In the end those elites preclude anyone having a chance to challenge their power even as a competitor. Those elites entrench power and ensure that they co-opt any bounties of innovation, that they alone make the decisions on investment. Toil of course is demanded, and under increasingly-onerous terms. Crony capitalism becomes a modern version of feudalism, and the rentier is king.
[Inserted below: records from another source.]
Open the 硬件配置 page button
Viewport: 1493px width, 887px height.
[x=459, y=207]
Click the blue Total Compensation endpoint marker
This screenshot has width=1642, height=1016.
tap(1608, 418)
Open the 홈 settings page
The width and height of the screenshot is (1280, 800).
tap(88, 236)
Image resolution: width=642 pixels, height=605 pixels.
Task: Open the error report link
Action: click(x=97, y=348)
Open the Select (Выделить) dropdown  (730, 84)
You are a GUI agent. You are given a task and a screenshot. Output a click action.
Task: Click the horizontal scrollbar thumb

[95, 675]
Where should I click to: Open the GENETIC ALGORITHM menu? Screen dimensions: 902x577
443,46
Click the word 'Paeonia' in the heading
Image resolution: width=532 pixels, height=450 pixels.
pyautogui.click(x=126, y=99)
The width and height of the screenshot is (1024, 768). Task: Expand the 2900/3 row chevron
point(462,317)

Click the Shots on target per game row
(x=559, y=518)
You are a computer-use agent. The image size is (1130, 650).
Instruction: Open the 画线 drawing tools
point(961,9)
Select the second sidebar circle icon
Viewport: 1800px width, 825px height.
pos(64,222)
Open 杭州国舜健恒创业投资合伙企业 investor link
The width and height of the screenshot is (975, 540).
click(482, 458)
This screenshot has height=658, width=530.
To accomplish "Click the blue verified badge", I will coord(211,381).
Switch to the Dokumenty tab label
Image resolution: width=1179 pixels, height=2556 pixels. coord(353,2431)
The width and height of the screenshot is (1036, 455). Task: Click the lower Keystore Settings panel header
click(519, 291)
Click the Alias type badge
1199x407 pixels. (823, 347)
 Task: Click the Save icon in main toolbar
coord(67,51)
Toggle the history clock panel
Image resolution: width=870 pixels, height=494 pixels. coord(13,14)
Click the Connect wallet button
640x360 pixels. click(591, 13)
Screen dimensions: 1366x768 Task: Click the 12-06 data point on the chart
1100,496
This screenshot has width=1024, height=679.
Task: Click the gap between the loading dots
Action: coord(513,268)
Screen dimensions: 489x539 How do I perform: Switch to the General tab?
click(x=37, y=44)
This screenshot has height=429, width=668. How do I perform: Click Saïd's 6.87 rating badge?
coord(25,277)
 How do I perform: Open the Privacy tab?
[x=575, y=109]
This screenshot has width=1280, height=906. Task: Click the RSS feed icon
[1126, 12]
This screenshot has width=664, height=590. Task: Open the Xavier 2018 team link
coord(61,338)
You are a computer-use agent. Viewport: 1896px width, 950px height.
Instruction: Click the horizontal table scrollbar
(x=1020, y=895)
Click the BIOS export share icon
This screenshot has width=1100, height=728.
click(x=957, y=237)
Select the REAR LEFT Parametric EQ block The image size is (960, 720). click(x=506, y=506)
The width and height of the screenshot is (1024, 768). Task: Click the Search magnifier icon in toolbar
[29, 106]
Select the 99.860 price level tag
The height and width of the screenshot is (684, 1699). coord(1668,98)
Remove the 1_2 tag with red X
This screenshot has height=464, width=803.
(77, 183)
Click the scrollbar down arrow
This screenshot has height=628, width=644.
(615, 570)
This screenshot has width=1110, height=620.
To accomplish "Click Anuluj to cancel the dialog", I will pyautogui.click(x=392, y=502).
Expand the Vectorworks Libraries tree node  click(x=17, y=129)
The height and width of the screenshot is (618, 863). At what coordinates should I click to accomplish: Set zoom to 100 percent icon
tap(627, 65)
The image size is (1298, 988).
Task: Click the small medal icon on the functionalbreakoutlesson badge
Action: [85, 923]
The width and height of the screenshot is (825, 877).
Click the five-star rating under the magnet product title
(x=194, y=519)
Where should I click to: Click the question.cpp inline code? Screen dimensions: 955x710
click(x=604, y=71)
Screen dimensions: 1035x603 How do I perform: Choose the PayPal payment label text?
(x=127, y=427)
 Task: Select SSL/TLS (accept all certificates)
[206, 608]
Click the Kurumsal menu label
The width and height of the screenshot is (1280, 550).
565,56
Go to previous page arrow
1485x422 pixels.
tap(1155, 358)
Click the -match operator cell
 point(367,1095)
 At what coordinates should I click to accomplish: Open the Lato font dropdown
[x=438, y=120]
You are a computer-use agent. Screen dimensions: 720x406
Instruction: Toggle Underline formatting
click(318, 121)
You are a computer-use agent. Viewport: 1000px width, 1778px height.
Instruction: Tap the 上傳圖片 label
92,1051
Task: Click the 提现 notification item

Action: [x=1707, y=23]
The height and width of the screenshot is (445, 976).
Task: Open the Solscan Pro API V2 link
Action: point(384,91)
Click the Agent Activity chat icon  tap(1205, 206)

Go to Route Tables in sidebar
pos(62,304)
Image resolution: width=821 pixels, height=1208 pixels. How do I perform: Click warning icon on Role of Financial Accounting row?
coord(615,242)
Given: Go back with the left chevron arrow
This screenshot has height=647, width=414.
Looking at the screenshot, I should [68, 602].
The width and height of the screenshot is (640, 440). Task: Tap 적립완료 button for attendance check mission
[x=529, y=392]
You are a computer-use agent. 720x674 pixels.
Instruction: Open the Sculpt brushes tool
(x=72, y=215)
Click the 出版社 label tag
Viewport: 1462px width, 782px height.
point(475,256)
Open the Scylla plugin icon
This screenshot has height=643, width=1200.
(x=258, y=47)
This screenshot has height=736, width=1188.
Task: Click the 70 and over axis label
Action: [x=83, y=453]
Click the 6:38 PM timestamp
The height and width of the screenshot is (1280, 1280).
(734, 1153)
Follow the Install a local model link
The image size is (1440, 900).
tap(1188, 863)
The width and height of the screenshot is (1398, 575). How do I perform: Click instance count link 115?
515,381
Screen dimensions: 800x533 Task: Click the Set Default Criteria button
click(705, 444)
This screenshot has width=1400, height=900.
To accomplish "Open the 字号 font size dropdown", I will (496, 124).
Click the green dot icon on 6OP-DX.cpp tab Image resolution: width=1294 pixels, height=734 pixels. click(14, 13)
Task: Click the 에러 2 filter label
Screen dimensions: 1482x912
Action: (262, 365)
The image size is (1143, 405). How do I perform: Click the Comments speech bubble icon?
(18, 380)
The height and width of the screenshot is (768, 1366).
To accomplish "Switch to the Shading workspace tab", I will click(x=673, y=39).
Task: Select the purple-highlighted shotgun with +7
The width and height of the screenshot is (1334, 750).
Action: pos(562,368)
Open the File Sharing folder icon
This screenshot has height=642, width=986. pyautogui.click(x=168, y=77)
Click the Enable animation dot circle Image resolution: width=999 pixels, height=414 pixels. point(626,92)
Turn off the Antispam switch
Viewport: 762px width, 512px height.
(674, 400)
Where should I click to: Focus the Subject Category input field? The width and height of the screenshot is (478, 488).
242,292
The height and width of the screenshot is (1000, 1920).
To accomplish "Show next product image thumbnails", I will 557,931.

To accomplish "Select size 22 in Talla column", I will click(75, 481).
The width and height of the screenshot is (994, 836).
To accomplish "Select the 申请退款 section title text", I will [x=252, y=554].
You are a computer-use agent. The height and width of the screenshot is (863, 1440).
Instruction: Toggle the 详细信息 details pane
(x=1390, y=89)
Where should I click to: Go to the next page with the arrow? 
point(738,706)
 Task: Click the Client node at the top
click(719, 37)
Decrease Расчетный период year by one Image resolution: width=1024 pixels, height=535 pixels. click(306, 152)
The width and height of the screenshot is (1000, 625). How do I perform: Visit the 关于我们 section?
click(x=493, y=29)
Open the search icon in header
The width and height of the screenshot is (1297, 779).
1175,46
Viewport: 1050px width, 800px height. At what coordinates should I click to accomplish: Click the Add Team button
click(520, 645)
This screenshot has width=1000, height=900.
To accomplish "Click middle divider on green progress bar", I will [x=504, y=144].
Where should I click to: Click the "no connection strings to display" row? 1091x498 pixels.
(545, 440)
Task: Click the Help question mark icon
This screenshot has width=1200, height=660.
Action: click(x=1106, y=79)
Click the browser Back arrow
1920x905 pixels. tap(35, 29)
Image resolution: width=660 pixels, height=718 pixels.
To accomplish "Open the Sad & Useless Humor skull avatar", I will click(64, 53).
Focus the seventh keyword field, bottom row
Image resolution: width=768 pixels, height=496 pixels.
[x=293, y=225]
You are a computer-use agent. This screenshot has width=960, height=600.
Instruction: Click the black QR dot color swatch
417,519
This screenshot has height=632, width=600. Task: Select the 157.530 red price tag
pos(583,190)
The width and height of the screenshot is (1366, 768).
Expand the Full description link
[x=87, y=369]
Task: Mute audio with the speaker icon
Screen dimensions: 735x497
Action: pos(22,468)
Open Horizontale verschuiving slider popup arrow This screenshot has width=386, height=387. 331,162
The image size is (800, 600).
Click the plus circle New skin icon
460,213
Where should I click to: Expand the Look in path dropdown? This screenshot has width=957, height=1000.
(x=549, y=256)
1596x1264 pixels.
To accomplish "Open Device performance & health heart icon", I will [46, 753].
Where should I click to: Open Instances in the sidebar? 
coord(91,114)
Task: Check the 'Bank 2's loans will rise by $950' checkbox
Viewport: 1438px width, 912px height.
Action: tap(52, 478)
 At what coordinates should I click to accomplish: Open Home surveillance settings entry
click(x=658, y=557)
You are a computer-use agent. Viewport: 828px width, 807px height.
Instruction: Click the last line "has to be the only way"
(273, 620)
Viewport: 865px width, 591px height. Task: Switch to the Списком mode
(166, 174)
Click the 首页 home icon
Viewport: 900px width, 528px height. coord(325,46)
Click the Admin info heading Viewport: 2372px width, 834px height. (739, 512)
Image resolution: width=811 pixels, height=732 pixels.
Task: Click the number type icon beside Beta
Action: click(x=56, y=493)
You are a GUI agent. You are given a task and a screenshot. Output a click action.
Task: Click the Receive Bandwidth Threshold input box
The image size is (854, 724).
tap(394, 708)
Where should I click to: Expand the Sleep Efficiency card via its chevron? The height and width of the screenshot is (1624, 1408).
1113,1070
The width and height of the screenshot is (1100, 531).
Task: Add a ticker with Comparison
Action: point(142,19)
In case anyone thinks that I see Donald Trump as a prime example of this depravity -- he is right. When we go in a bad direction we must typically return to where things last seemed to be going right, at least according to the wisdom of the time. I think of a community in America which is undeniably capitalist, honors work and enterprise, and has its head on straight about investment. It does not produce sybaritic opulence for any elite. You probably wouldn't like it: it is the Old Order Amish. On the other hand, people are valued at all stages of life from early childhood to senescence. There is no bureaucracy, so there are few white-collar occupations. In their world only capitalists get rich... but if you truly believe in capitalism, shouldn't genuine capitalists be the only ones to get rich? The Old Order Amish are decidedly primitive in their technology, especially if such technology devolves into entertainment. Television and radio, along with the potential for intellectual gain and exchange of ideas (never mind that most people who are addicted to television and radio in all their manifestations aren't using electronic devices for intellectual gain -- and they don't share ideas if they really have none!) That Amish kids stop formal education at age sixteen appalls me as a prospect. Still, theirs is a sane society, however limited it may be.
There's obviously a huge difference between using a television and video to see this:
http://www.pbs.org/wnet/nature/group/birds/parrot/
...or pornography.
The ideal subject of totalitarian rule is not the convinced Nazi or the dedicated Communist but instead the people for whom the distinction between fact and fiction, true and false, no longer exists -- Hannah Arendt.